State and bedroom
On Tuesday, June 1, Nationalist MP Edwin Vassallo, in his capacity as chairman of the House Social Affairs Committee, is reported to have said that what happens in the bedroom is the state’s business. This newspaper, in its report of Thursday, June 3, of the proceedings of this parliamentary committee paraphrased the Nationalist member as follows: “What happens in the bedroom is, up to a point, the government’s business because it often had to resolve problems caused there”.

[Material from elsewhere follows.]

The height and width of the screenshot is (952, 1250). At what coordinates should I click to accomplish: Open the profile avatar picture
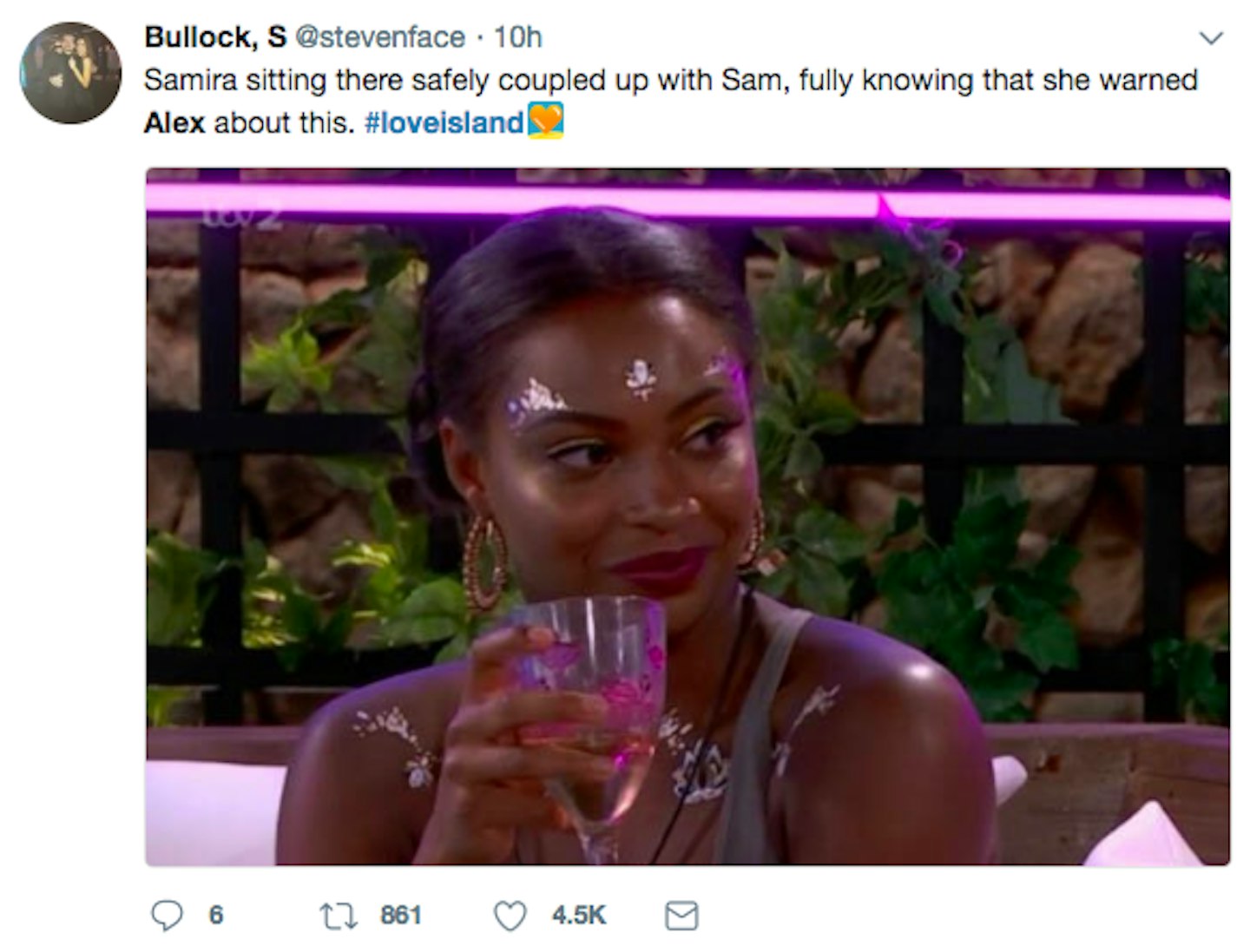[x=70, y=73]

Later in the same report, the same gentleman’s own actual words are quoted: “What we’re learning in this committee is that what happens in the bedroom often ends up before the state to do something about it”. Helpfully putting his words in context, the reporting journalist notes that “Mr Vassallo made his comments in reaction to Labour MP Anthony Zammit’s reiteration of Labour leader Joseph Muscat’s statement that it was not for the state to care what happened in the bedroom”.
This exchange of views took place during a sitting of the Committee where the Malta Gay Rights Movement (MGRM) presented the findings of a report on the problems faced by gay people in Malta. Mr Vassallo cited “single parents and teenage pregnancies” as “examples” of the sort of problems arising from “what happens in the bedroom”. Presumably, Mr Vassallo cited them to justify the state’s interest and concern with what citizens do in the privacy of their bedrooms.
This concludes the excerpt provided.